It’s clear that 2024 was the year of AI. Not only has the technology become a topic of dinner-party conversation, from what it means for intellectual property rights to whether it will destroy us all, but its impact on the sciences was acknowledged with the award of both the physics and chemistry Nobel prizes to AI-related work. Part of the latter was given to the key developers of AlphaFold, an algorithm for predicting the shapes of proteins, the biological molecules that do most of the chemical work in living cells.
That, however, is the tip of the iceberg. AI techniques are transforming the life sciences at all levels. There is currently “a pace of AI advances in life science that I’ve not seen before, or frankly even imagined would be possible,” says US physician Eric Topol.
For example, an AI system called Evo has been trained to learn the “language of DNA”, at least for microbes. Give it a gene sequence – the string of chemical building blocks that make up a piece of DNA – and it can predict what role the gene has in the organism.
Evo can predict how mutations to the sequence will affect the fitness of the organism, and can work, like large language models such as ChatGPT and Midjourney, in “generative” mode: to design new sequences, not found in the data used to train the algorithm, that perform specific tasks. In essence, Evo represents a substantial step towards being able to “speak DNAese”.
AlphaFold is no longer the only game in town for predicting the structure of proteins. A rival algorithm called
Boltz-1, developed at Massachusetts Institute of Technology (MIT), can do a comparable job and, because it was produced in an academic rather than commercial setting, has been released on an open licence so that all the code and training data are publicly available. 
Meanwhile, other programs are seeking to plug important gaps. One called RhoFold, co-developed in China and at Harvard, predicts the structures of another class of biomolecules whose importance has become ever more apparent in recent years: RNA, which is not only crucial for transforming gene sequences into proteins, but also performs many vital roles on its own. A related algorithm from the same team is geared to designing RNA molecules that might act as drugs by sticking to specific target molecules in cells.
Other algorithms are seeking to crack the language of the “epigenome”: the system of chemical modifications made to chromosomes (where DNA is packaged up with proteins) to “regulate” specific genes, turning them on and off. It’s this set of epigenetic changes that, by annotating the “DNA text”, largely distinguishes the cells in our different tissues, for example making a heart muscle cell different from a liver cell.
Many epigenetic modifications to DNA are associated with particular diseases, and an algorithm called MethylGPT, developed at the Brigham and Women’s hospital in Boston, Massachusetts, and at Edinburgh University, has begun to decode the complex patterns in the genome of one type of epigenetic modification, called methylation, and to work out what they mean for the human body.
In particular, MethylGPT can evaluate the disease risk associated with a particular methylation pattern (which can be deduced from a sample of a patient’s DNA), and also how these patterns change with age.
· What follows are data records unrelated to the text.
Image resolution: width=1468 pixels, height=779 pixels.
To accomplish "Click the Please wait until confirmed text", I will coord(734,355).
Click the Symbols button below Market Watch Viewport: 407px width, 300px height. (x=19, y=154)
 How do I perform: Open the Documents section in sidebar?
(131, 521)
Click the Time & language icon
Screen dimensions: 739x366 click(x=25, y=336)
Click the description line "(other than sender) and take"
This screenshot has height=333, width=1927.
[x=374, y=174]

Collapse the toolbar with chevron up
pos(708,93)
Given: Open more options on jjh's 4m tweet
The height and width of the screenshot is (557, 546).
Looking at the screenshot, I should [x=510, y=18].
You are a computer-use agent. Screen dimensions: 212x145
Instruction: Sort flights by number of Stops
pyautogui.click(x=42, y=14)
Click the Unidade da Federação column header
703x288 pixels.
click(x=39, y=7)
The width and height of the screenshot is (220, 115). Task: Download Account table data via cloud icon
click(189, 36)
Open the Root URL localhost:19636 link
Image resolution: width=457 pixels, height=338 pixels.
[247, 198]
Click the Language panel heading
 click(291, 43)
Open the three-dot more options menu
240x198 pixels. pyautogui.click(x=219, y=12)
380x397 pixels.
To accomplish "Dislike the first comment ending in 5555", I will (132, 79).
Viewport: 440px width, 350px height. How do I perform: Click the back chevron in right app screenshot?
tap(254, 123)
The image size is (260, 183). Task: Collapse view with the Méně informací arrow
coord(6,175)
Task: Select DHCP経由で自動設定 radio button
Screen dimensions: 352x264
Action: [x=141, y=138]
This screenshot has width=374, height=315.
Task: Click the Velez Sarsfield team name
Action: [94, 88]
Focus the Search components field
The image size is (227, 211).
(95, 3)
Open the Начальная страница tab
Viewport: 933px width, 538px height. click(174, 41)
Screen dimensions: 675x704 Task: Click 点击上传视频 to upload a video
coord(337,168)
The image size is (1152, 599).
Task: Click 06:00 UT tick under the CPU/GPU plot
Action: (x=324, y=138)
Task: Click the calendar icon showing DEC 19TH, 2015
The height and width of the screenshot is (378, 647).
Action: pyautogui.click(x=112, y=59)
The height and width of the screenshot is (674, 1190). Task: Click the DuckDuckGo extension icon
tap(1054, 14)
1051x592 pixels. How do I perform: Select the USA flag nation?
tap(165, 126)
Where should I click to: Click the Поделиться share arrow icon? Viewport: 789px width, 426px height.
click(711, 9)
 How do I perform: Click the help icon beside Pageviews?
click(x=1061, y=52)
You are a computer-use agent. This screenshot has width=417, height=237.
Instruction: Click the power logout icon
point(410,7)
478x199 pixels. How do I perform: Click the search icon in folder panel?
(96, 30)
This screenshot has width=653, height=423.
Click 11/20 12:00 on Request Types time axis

AlphaFold has not stood still. Understanding what proteins actually do is a matter of figuring out how they interact with other molecules, such as other proteins, DNA, RNA, hormones and so forth, as well as synthetic drugs. The AlphaFold team have now expanded their algorithm to make predictions about such interactions, thereby speaking directly to the fundamental chemistry of life.
That’s not all. Increasingly, these AI tools can be integrated, almost like a team of collaborating scientists, to work on a project with a specific goal. A group at Stanford University has demonstrated this approach, using five AI systems that convene for virtual “lab meetings”, to design drugs against the Covid virus SARS-CoV-2.
All this is cause for celebration, and for recognising that, whatever the dangers of AI in the wider world, its potential for accelerating science is tremendous.
A word of caution, though. One sometimes sees the suggestion now that we don’t need theories able to describe the dizzying complexity of living systems, because we can just feed raw experimental data into AI and get out the answers we need – a new drug, a diagnosis, a prediction of which gene to edit. Don’t fall for it. Science has never worked that way, and the black box of AI, however handy, won’t and shouldn’t ever be a substitute for true understanding.